In August 2026, Payton replaced Mike "Mully" Mulligan as morning co-host with David Haugh on sports-talk "104.3 The Score" WSCR in Chicago.

==Personal life==
Payton is the son of Walter Payton, the former Chicago Bears running back. He grew up in Arlington Heights, Illinois and South Barrington, Illinois, and has a sister, Brittney. In 1993, 12-year-old Jarrett gave the induction speech at his father's induction to the Pro Football Hall of Fame. In 2024, he would induct his father's former Bears teammate Steve McMichael into the NFL Hall of Fame as well.

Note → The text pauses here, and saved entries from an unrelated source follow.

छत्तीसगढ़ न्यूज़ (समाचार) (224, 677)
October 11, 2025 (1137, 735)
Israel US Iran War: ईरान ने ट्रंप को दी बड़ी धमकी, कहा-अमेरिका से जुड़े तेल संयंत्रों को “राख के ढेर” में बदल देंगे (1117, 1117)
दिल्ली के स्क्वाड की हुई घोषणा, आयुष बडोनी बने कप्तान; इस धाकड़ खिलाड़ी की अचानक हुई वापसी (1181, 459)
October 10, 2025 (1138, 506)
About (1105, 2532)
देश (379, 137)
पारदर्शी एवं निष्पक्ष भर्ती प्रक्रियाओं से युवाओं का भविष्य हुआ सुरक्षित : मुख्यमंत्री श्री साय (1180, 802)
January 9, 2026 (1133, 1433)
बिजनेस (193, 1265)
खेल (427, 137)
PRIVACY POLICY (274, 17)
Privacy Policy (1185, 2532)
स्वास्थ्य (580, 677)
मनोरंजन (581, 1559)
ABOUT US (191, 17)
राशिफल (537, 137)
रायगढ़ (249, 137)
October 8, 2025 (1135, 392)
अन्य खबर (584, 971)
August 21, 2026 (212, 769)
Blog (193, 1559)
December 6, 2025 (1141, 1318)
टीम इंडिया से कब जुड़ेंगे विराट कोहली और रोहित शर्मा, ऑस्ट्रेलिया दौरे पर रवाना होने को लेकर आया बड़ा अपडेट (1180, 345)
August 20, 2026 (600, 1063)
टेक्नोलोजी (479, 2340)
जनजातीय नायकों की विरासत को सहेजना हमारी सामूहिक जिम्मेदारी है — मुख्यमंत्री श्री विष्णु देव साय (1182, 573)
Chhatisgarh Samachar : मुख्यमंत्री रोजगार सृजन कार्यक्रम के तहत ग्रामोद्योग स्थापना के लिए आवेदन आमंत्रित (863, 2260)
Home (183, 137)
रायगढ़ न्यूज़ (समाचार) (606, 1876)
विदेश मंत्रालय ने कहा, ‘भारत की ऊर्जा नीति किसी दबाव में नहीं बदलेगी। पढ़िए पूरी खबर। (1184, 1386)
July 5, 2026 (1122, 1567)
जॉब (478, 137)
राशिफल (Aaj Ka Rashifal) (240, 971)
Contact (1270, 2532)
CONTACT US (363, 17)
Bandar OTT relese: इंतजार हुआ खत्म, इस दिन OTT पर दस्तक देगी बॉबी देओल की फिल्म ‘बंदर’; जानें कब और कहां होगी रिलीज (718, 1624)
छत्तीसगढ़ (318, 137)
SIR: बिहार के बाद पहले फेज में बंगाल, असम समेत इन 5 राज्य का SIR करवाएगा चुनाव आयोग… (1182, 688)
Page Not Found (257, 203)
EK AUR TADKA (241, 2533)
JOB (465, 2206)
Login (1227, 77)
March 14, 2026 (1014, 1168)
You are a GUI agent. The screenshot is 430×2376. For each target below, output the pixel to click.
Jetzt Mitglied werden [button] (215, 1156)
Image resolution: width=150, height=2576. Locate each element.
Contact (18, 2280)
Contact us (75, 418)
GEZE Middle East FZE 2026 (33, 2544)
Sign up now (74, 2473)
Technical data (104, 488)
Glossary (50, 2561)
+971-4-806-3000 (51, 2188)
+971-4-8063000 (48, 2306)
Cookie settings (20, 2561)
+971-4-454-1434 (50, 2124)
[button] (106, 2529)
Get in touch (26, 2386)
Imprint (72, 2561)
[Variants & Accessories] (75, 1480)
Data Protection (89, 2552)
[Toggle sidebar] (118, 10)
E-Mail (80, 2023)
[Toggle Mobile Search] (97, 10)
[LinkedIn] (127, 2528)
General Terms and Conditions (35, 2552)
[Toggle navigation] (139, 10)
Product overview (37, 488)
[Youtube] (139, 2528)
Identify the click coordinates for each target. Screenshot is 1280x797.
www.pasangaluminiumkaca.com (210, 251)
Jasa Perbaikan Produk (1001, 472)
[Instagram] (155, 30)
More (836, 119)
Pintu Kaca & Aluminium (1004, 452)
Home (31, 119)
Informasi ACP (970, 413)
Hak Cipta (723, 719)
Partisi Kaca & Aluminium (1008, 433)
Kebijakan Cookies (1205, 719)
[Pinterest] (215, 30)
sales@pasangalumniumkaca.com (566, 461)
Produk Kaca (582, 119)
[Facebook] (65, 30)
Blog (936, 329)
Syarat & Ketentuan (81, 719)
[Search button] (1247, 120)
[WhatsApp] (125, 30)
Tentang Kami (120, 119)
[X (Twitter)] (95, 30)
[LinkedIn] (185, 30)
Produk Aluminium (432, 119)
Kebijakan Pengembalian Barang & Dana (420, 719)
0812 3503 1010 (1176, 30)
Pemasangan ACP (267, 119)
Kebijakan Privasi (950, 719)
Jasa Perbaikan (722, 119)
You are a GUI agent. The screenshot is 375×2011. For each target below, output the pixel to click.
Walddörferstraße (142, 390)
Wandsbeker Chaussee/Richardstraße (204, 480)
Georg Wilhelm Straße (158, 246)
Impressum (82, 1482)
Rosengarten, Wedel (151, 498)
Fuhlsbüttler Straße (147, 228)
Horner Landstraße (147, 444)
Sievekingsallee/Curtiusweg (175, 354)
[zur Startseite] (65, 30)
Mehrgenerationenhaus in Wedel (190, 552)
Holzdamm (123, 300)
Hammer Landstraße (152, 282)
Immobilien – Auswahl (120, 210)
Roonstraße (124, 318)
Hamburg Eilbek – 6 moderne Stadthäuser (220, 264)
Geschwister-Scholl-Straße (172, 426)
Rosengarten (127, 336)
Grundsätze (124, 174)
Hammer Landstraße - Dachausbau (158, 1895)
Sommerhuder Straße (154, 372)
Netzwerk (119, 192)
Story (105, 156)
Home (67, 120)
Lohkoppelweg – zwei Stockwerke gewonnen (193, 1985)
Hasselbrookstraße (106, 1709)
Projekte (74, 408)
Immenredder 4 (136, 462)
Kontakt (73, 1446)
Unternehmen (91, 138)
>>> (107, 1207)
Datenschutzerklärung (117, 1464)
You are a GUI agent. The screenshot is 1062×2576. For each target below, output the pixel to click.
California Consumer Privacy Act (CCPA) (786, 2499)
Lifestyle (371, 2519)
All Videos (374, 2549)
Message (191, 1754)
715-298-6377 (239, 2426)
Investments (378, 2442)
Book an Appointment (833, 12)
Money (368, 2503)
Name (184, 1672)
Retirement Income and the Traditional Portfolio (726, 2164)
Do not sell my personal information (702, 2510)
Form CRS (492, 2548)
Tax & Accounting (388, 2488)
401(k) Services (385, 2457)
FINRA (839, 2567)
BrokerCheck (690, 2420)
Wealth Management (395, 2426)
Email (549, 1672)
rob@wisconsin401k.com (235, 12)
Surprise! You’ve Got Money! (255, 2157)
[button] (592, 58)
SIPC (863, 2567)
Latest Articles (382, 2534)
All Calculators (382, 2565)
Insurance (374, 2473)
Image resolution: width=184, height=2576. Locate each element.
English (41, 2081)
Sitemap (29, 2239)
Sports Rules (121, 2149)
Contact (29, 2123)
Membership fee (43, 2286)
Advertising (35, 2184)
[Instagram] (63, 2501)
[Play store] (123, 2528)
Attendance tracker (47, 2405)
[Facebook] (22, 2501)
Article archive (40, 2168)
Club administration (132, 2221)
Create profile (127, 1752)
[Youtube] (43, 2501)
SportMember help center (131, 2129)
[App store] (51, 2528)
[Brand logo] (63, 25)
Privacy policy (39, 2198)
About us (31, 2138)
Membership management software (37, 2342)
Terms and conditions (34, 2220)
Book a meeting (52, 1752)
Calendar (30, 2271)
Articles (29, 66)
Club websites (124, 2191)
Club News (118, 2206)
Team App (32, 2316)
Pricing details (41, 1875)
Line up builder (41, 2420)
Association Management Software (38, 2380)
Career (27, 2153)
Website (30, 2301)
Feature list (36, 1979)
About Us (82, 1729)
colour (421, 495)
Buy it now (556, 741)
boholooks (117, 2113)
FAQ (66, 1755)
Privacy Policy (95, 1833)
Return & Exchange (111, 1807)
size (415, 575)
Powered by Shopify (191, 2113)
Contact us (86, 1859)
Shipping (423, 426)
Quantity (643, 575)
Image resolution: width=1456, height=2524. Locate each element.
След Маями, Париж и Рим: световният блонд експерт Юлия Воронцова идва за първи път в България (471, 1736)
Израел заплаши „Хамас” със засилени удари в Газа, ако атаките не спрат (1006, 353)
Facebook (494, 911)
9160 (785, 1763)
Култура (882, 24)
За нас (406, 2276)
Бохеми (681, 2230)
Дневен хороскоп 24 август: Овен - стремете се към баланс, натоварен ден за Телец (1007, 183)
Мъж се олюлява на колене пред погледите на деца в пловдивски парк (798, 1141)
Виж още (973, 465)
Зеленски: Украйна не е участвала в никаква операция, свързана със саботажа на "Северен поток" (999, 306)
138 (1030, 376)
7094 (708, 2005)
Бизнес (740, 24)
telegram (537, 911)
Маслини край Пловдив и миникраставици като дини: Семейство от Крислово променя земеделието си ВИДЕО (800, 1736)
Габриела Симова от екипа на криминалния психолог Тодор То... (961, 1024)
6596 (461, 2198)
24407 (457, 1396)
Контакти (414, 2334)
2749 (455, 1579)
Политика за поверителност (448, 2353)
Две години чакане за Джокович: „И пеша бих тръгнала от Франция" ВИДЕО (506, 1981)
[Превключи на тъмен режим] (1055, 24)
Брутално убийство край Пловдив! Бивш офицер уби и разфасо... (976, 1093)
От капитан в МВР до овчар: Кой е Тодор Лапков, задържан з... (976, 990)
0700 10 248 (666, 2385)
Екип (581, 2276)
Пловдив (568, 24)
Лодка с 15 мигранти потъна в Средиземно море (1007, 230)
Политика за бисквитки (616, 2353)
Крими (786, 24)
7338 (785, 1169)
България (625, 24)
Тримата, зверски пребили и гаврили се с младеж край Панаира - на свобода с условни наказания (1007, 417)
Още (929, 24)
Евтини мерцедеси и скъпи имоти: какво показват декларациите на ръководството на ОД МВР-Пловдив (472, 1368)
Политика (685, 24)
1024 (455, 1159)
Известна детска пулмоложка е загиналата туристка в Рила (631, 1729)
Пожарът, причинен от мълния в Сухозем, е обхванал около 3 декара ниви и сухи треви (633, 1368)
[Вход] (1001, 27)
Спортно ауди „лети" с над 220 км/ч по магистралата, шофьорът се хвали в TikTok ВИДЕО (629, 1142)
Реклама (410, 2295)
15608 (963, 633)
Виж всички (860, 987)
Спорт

He wore jerseys numbered 33, 4 (Titans), and 34 (Miami). Payton chose 33 when he played with the Titans because his father's number, 34, was retired in honor of Earl Campbell.

Apart from playing football, Payton spends his time recording music.

He married the former Trisha George on March 4, 2009, in Florida. The wedding date was intentionally set on this date to coincide with Walter Payton's famous jersey number, 34. They held their reception at Soldier Field in Chicago 3 days later, March 7. The couple has two children, son Jaden and daughter Madison.

In 2011, Payton formed the Jarrett Payton Foundation. The Jarrett Payton Foundation strives to positively influence young people in and around Chicago through two core programs: the youth football camp The Jarrett Payton Leadership Academy, and the anti-bullying program PROJECT: NO BULL.